Life, Travel

EMOZIONI DA FERMA

18 agosto 2012
Nella vita a volte bisogna fermarsi.

Fermarsi sotto un albero per godersi un po’ di ombra.

Andare a piedi.

Godersi il ciondolio di un’amaca che ti ospita.

Galleggiare…

Non preparare da mangiare ma aspettare che qualcun altro lo faccia per te e lo porti in tavola.

Fermarsi per leggere un libro e divorarlo fino all’ultima pagina.

Far si che le giornate trascorrano fluttuanti, l’una simile all’altra ma con quel non so che di diverso.

Eppoi dormire e sognare tantissimo.

Fermarsi è spegnere il telefono, non aggiornare uno status, non pubblicare foto e disconnettersi da internet.

E’ restare ad osservare  le cose attorno a te con un sorriso ebete stampato sulla faccia.

Fermarsi è respirare lentamente e sentire l’ossigeno nel proprio ventre e nei polmoni che pompa lentamente.
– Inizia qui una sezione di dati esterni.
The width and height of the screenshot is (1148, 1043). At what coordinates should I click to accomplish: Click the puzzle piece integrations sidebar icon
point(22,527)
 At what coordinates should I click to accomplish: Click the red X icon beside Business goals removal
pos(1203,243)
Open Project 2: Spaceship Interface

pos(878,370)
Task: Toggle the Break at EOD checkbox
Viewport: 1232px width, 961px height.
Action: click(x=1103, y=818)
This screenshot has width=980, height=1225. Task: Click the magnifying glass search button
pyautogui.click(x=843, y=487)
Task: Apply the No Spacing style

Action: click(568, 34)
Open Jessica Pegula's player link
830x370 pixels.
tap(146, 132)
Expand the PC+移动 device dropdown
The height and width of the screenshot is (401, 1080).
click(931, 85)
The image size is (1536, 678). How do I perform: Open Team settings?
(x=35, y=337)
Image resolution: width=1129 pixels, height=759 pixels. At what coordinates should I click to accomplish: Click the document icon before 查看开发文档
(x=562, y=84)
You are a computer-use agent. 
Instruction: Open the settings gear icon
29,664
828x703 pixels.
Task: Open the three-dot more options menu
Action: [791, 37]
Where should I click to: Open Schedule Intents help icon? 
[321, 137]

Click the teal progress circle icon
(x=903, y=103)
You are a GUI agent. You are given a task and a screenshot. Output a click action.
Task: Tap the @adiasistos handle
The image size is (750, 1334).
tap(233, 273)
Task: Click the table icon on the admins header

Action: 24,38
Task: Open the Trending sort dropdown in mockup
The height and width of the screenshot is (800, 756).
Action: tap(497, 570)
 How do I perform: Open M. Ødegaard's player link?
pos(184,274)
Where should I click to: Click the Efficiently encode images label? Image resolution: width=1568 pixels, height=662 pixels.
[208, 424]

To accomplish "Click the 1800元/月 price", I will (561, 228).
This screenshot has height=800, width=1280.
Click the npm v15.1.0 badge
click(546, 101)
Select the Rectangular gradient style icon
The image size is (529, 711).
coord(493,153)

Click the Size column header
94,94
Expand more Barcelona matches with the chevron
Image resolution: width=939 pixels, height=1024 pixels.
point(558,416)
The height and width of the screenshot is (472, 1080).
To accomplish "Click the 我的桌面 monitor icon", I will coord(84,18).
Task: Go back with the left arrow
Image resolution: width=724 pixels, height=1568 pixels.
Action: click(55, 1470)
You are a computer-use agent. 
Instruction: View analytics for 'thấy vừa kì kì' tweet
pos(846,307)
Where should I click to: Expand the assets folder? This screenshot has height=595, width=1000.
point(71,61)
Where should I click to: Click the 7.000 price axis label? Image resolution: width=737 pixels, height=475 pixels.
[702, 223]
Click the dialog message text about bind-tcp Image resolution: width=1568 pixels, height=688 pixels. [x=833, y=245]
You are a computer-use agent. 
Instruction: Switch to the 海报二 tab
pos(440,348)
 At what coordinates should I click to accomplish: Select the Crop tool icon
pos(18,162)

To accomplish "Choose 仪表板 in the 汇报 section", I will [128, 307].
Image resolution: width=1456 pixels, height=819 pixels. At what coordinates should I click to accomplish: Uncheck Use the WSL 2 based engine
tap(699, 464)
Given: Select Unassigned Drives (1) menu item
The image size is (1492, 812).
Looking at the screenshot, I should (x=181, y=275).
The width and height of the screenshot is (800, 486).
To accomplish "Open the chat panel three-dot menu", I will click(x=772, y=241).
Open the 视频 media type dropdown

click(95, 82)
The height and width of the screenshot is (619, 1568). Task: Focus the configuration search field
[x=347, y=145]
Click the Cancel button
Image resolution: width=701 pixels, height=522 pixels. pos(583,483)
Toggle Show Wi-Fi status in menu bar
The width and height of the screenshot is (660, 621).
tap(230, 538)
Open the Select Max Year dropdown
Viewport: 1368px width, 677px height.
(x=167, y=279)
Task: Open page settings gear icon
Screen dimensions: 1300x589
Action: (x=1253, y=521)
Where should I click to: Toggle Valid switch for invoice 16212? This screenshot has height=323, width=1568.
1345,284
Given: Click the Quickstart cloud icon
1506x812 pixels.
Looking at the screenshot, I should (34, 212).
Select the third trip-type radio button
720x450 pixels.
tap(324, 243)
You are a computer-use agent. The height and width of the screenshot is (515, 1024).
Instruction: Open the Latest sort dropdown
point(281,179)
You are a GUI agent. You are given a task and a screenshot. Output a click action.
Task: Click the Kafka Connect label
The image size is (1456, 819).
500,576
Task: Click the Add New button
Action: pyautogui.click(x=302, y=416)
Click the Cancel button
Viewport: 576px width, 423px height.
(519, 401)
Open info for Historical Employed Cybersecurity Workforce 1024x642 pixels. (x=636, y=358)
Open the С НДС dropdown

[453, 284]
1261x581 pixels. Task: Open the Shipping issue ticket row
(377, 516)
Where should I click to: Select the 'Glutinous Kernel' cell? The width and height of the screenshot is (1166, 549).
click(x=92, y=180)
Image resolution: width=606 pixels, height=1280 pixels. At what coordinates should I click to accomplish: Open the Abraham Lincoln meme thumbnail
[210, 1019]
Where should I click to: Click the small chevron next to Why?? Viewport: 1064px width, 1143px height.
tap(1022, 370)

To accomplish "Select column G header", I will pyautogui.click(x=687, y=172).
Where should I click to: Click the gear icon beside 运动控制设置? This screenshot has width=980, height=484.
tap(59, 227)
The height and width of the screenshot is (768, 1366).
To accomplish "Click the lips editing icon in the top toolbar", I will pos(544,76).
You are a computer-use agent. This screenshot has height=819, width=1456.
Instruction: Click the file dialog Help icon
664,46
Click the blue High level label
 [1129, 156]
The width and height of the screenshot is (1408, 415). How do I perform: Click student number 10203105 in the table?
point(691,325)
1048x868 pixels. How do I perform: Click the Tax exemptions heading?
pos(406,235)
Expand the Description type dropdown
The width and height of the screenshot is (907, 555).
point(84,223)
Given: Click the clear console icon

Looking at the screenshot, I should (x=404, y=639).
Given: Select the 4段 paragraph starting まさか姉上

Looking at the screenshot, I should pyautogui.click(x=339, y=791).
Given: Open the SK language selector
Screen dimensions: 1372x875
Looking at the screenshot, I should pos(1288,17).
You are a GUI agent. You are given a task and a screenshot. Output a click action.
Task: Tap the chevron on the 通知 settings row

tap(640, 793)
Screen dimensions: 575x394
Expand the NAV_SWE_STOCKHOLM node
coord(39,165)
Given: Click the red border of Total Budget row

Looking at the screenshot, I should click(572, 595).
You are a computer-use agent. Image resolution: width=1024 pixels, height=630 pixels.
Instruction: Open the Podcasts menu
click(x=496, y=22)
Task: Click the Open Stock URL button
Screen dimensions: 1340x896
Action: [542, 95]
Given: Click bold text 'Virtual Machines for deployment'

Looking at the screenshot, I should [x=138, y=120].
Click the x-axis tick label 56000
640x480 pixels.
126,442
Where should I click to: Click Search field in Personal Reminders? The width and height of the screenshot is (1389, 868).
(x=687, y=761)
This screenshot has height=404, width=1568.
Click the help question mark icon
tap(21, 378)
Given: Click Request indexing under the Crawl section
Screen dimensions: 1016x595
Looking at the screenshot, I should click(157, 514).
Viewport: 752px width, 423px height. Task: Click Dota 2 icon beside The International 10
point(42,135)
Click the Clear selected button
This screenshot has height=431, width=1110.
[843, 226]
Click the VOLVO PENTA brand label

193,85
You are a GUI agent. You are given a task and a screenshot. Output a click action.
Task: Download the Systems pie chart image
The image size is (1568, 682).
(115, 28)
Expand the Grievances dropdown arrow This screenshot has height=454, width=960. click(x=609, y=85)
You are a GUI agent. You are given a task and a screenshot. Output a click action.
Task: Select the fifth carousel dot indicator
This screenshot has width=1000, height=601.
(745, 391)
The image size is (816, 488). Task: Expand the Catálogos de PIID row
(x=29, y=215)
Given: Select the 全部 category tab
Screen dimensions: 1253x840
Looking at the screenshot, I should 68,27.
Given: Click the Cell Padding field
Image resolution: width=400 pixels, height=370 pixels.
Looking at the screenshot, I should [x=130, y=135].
Ho trovato la pace, ho mangiato i pomodori dell’orto. Ho respirato aria di campagna. Ho fluttuato in piscina. Sono stata tranquilla in silenzio. Ho dormito, mi sono svegliata e mi sono riaddormentata di nuovo. Ho coccolato le piccole. Ho riso con Lore e me ne sono innamorata. Sono stata ad ascoltare.

Per la prima volta veramente in vita mia mi sono fermata senza scalpitare.

Come si suol dire…”mi sono data pace”.

Sulla base del regolamento del generale Barbara (la mia premurosa ginecologa) per essere in grado di fronteggiare qualunque situazione without panic, potevamo muoverci nel raggio di azione di 40 km. Ho chiesto in giro e la prima dritta arrivata (in realtà è stata anche l’unica che rispettasse questi ferrei requisiti) è stata accolta senza troppo altro scervellamento. E così siamo partiti! Certo per arrivare a destinazione non abbiamo  neanche preso l’autostrada…ma questo ci ha conferito quel tocco da coppia d’altri tempi, che sulle note della canzone “andavo a piedi da Lodi a Milano”  si muoveva sulla sua giardinetta per strade provinciali avvolte da un forte odore di riso.

Sarà stata l’aria di campagna ma la mia fame si è superattivata. La mia pancia ad intervalli ha preso ad assumere forme strane e l’ombelico ha iniziato ad uscire o rientrare a seconda delle mosse delle contorsioniste che vivono al suo interno. Una delle piccole ha preso gusto a pogare, mentre l’altra per fortuna ha mantenuto un atteggiamento più fluttuante e pacato che sa più di ballerina classica e meno da rocker.

Data l’onnipresenza straniera…ci siamo convinti ad un tratto di essere in Provenza, nella campagna di Arles esattamente. E così la mia attenzione è ricaduta verso queste famigliuole francesi: minimo 3 figli, prodotti a scaglioni di 16 mesi massimo l’uno dall’altro…

Beh…c’è da dire che loro spaccano!

Basta un “Arret!” senza neanche urlare e ta tan….ecco che tuo figlio è li fermo immobile…eppoi senza neanche troppo sentenziare, come in una famiglia modello, lui smette di fare quello che stava facendo e riparte con un nuovo atteggiamento.

L’anno prossimo quando torneremo con le piccole nella nostra camera lilla immersa nella campagna pavese, capace di riabilitare il corpo, rallentare i battiti e rimettere a nuovo lo spirito, prometto di vincere la competizione con quelle tante famigliuole d’oltralpe. Alle mie ragazze non servirà neanche un urlo. Una sguardo della loro mamma ed il gioco è fatto! Si fermeranno, mi guarderanno eppoi solo quando lo dico io riprenderanno a muoversi..certo nessuno lo sa ma noi in realtà staremo giocando ad un, due, tre stella!